Perspective

Title: Perspective
Time Period: December 24, 134 A.E.
Characters Appearing:

Summary: Old friendship established in the best way. Drunk.

The pub at the inn is usually a merry enough place, and Christmas Eve is no different — at least in semblance. There are probably those drinking there rather than sitting home alone, lying to themselves through a mouthful of Scotch that they're with friends celebrating the season by drinking themselves into drunken stupor. There are those, too, who truly do count the regular drunks here as their best friends. Misery loves company and the regulars have shared tales, laughter and tears along with many a pint of cider.

One of the pub patrons does not have any such illusions — he neither celebrates nor considers himself among his friends, though he is a touch tipsy with a few too many glasses. He stares into the half-empty brandy snifter on the table in front of him, as if to will himself the strength to finish it, or perhaps for it to be magically refilled.

Bridget and some of the other militia types have been taking up a portion of the pub for a significant portion of the night, and judging by the empty glasses around, they've been going strong for some time. But at least the lady warrior is mostly stable still, at this point.

Stable enough that she's gone and grabbed another round of drinks.

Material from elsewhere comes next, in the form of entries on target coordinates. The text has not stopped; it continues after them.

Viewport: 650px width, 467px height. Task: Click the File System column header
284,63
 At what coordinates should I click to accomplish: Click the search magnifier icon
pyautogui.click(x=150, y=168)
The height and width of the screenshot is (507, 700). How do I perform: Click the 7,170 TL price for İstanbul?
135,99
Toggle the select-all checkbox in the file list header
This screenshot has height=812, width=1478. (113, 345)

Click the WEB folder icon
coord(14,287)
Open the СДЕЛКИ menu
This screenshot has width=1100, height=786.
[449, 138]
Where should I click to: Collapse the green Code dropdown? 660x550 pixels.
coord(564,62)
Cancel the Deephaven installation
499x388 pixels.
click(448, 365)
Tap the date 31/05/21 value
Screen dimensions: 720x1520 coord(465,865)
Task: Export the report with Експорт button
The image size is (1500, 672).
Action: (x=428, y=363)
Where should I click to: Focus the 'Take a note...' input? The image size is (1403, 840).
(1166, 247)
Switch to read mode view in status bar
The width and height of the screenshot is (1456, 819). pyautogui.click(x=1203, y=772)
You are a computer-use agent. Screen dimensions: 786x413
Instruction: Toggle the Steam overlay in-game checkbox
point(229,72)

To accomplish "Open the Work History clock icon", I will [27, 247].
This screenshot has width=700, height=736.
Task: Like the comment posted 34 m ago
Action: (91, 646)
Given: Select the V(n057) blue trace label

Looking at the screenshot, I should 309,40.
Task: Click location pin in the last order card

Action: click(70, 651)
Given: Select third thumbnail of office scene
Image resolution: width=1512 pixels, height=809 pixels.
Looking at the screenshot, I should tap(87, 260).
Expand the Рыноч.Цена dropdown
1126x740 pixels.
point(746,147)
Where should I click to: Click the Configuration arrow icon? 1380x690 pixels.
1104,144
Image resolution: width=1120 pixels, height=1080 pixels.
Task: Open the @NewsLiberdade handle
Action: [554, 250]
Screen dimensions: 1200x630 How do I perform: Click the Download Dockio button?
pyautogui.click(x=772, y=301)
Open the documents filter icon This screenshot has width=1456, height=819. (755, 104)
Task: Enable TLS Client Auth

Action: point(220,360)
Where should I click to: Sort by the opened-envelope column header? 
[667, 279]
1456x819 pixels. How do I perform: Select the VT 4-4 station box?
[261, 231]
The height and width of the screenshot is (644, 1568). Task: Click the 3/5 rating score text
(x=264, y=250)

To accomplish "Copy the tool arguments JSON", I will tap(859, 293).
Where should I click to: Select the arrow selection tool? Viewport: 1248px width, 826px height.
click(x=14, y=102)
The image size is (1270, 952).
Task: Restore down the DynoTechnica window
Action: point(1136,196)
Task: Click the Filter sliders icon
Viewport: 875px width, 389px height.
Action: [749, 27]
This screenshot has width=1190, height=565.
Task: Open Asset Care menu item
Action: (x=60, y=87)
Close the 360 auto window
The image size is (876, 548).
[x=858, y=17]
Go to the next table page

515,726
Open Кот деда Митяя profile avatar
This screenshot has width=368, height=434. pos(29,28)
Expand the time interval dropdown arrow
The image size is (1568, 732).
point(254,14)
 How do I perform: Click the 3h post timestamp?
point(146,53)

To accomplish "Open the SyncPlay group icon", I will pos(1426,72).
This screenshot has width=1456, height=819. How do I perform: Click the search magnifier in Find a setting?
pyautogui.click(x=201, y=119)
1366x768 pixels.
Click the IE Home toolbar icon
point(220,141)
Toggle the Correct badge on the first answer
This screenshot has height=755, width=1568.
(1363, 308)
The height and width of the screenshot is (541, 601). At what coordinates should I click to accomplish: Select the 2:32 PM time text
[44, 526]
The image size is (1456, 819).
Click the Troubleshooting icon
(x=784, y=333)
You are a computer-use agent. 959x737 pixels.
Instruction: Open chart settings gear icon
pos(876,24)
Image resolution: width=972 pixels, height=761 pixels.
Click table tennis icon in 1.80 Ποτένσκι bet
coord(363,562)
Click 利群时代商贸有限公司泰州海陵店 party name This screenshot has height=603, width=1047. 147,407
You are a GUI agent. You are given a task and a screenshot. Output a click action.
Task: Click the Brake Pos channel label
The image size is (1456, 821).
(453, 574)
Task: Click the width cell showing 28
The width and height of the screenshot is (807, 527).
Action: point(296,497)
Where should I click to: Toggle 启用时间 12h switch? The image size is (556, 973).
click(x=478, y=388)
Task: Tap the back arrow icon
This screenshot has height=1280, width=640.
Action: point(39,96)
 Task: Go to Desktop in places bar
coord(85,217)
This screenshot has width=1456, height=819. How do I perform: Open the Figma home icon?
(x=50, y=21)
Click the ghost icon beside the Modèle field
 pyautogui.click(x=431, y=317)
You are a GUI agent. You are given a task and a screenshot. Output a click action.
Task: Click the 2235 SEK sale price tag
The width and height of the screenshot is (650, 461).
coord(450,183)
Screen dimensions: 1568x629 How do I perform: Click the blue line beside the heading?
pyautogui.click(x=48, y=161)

However! The lone man sitting at a table on his own gets her attention, as well as that itching feeling of familiarity poking through a tipsy haze. So, with her load of fresh glasses, she steps over and kicks out a chair. To sit in, of course. "Hope you don't mind. These are heavier than they look," she says with a nod of greeting. "Not too many people come to a pub to drink alone, you know." Full of social grace, she isn't, but then again, she never really was.

"No? It seems the proper place to do it on Christmas Eve, if one has no home to do it in," he murmurs, turning blue eyes on the woman as she sits down. Everyone looks a little familiar to him in this place, and yet strange all at once. The alcohol isn't helping, and she was much younger the last time he saw her.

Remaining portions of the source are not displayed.